A natureza vive a vergonha de ter criado o monstro Homem, e o sol, a lua, as estrelas, o mar.
E toda a reza tão enfadonha que vira o mal em favor do bem, também nos salva, virá nos matar.
7. Manual de rendição
Senhor eu não sou digno desse amor, mui menos serei quem o personifica, talvez me torne em quem o explica numa escola sem vida, professor.
Apresento a rendição como penhor e espero a clemência de quem fica. Que, pela força da riqueza mais rica, se tornou um claro e justo vencedor.
Esteja atento a essa má justiça que, por agora, lhe dá a vitória. Levanto os braços perante a morte
sem ser a minha única premissa, talvez o virar desta história. O futuro, ter, do azar, a sorte.
8. Esconderijo
Camuflei-me como um camaleão escondido em vil território, disfarçado de outro simplório.
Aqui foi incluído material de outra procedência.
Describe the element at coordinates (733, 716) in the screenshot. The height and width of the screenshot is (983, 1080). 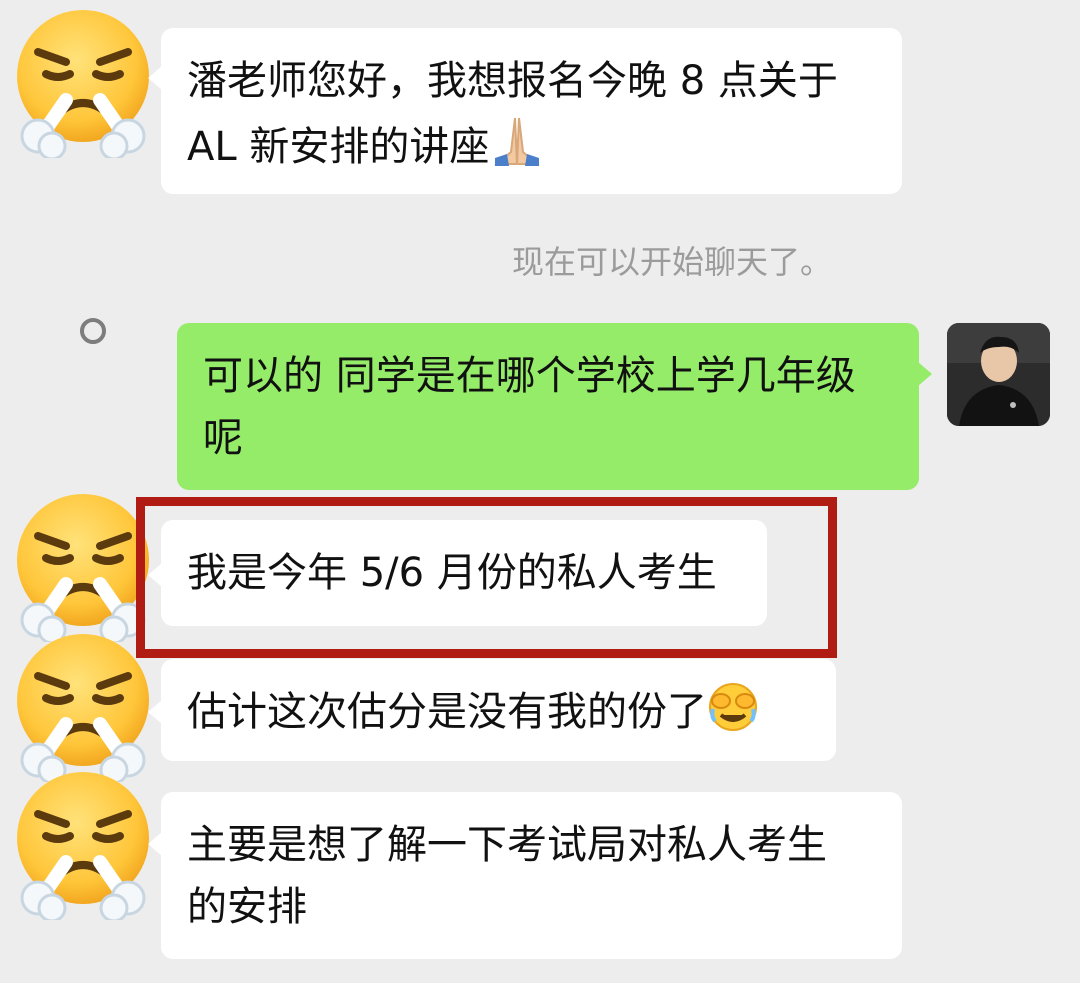
I see `face-with-tears-covering-eyes-icon` at that location.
Sou o sem cidade, sou um só vilão.
De arma em riste tenho canhão à distância de um acessório, camuflado de sorriso ilusório, tenho as mil e uma armas dum espião.
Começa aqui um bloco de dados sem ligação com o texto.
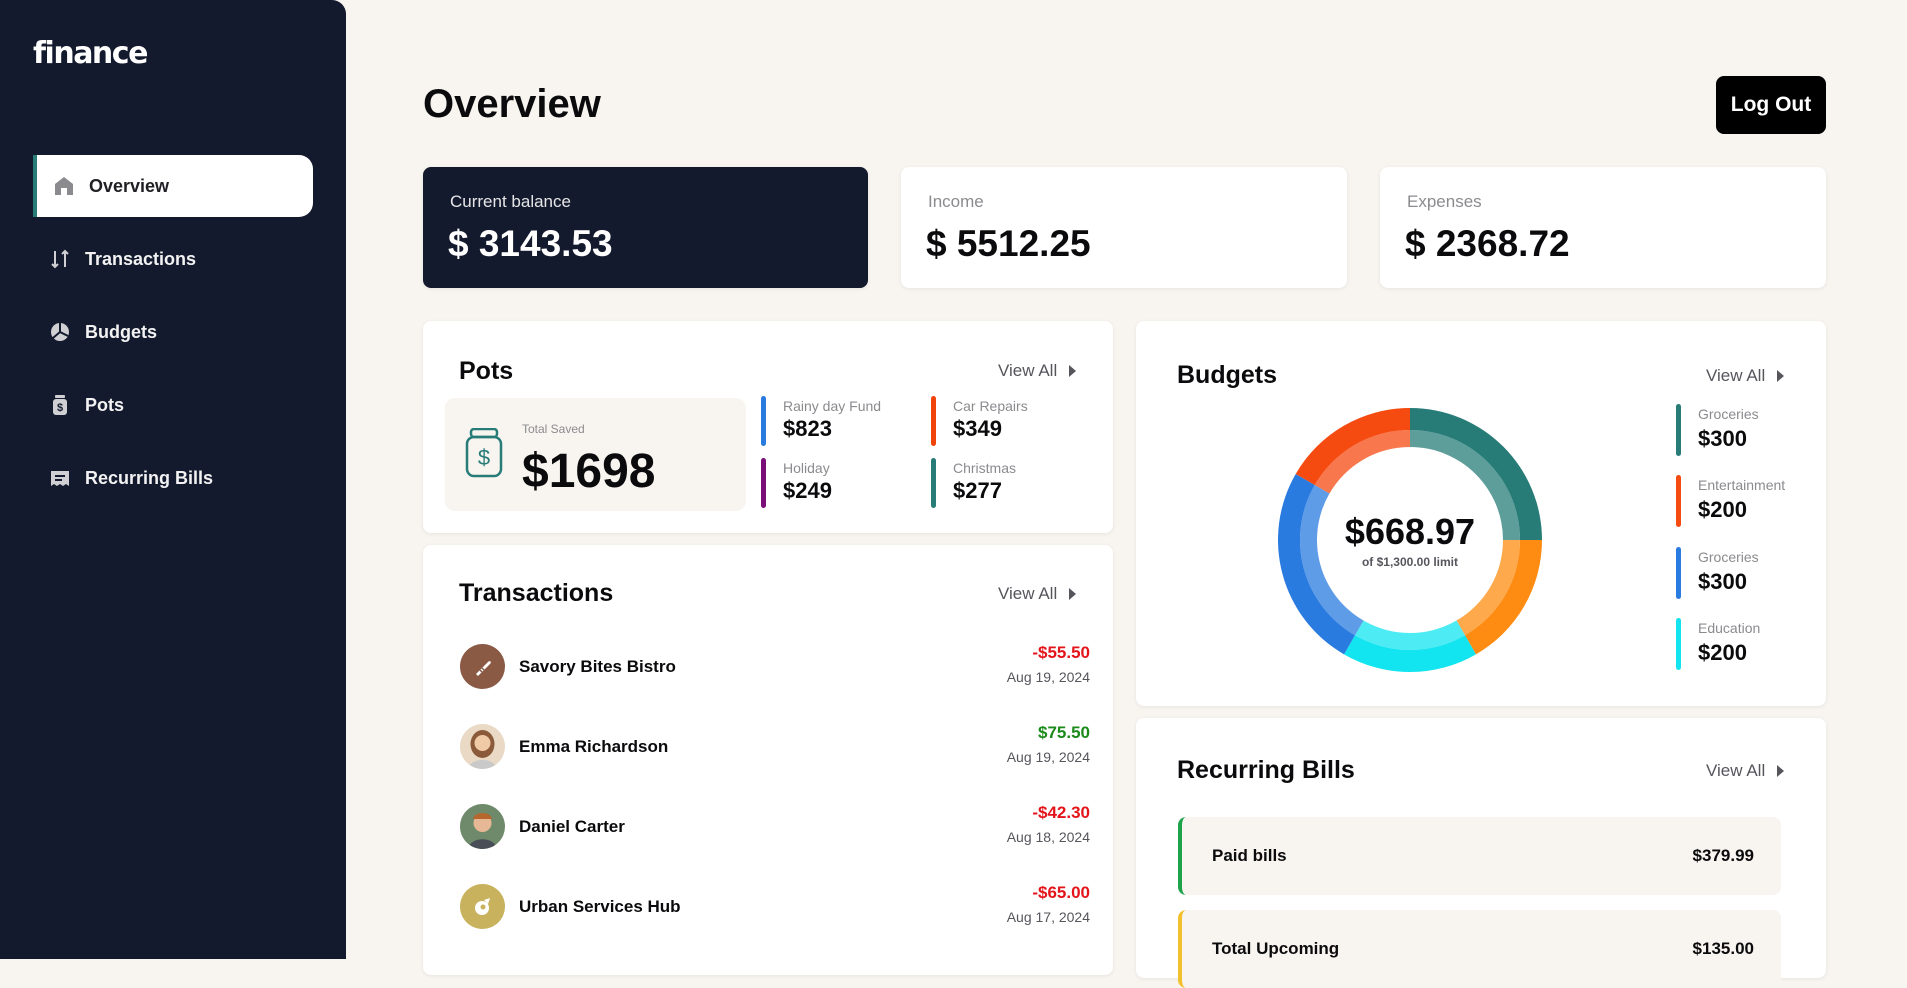 The image size is (1907, 988). What do you see at coordinates (1006, 421) in the screenshot?
I see `pot-item: Car Repairs $349` at bounding box center [1006, 421].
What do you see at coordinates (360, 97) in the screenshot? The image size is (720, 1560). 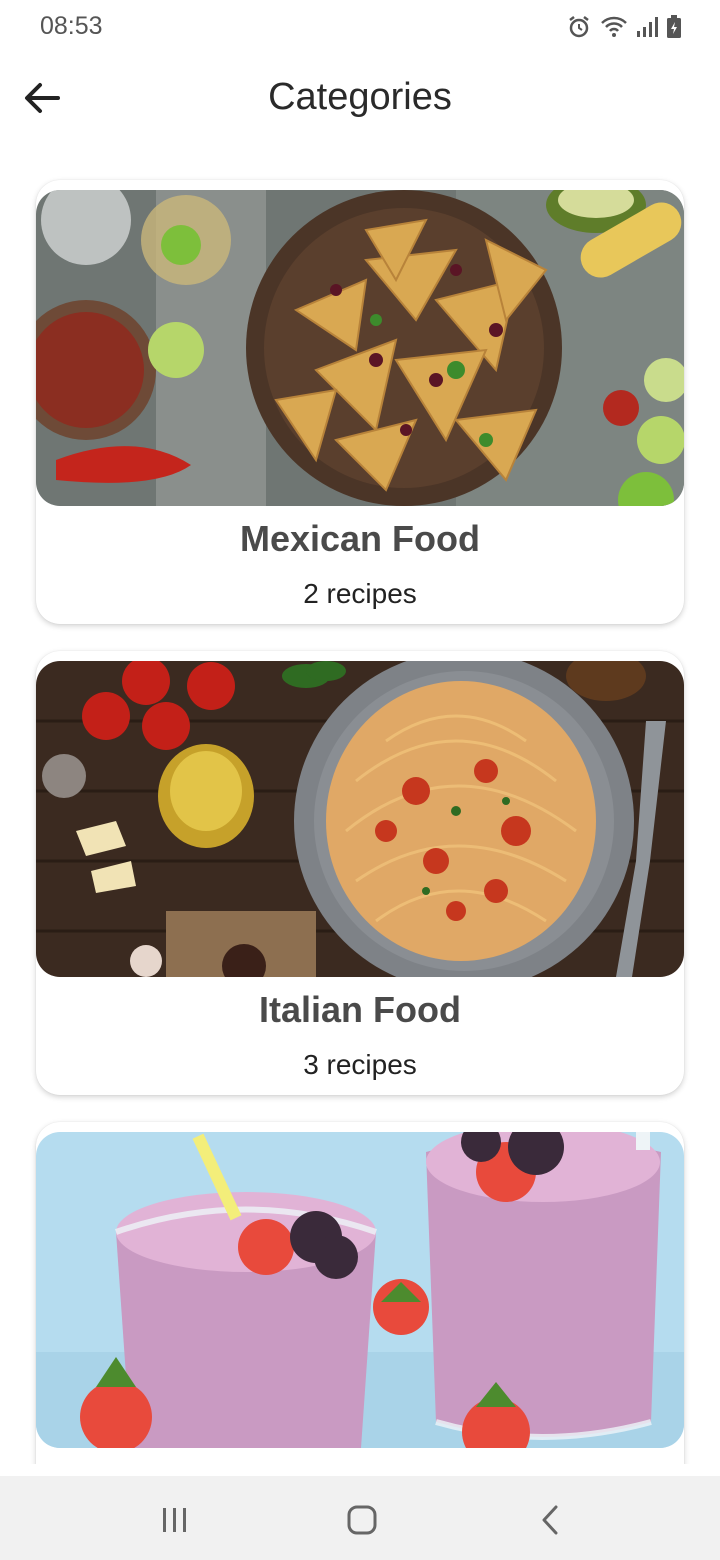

A morte crua é a minha cena, do teatro sou um actor e encenador e, deste acto, dito o pior ensaio.
A minha deixa tem forma pequena, deixo a morte ser o apresentador. P'la porta dos fundos, enfim, eu saio.
9. Estará perto?
Entre rixas antigas e metais raros, senhores que fazem negociatas, que não são platinas, ouros, pratas, os pobres, de tão pobres, saem caros.
Apostam as fichas todas, sem reparos, no sangue jovem; reles sociopatas... Metais raros como bairros de latas, memórias, traumas tão baços e claros.
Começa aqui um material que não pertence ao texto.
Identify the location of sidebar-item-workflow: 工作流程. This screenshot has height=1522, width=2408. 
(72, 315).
Trampa na trompeta, só arabescos, petróleo e gás entram em todas as contas. Afinal até Chernobyl interessa
e todos os contratos fofos e frescos assinados a sangue e afrontas. Com (des)interesses o fogo cessa.
10. Os sem juiz
Não sei como fechar a parte sete, que poema me chama a clausura, que o pó de terra veda a sepultura que em cada vida se intromete.
Tentei fel e lodo, tudo que infecte e pele cheia de pus, amargura, um nada de luto e dor da mais pura, catanas cirúrgicas como estilete...
Não sei como acabar a sétima parte, em que poço mergulhar, o que fazer... Pareço um louco que o mesmo sempre diz,
sem sentido, sem vertigem, nem arte. Enquanto outros se entretêm a morrer. Os sem juízo, sem culpa, sem juiz.
Estes sonetos foram feitos com a colaboração do meu alter-coiso cheiramázedo, como comentários a outros. A eles o meu muito obrigado, ao outro estúpido, não.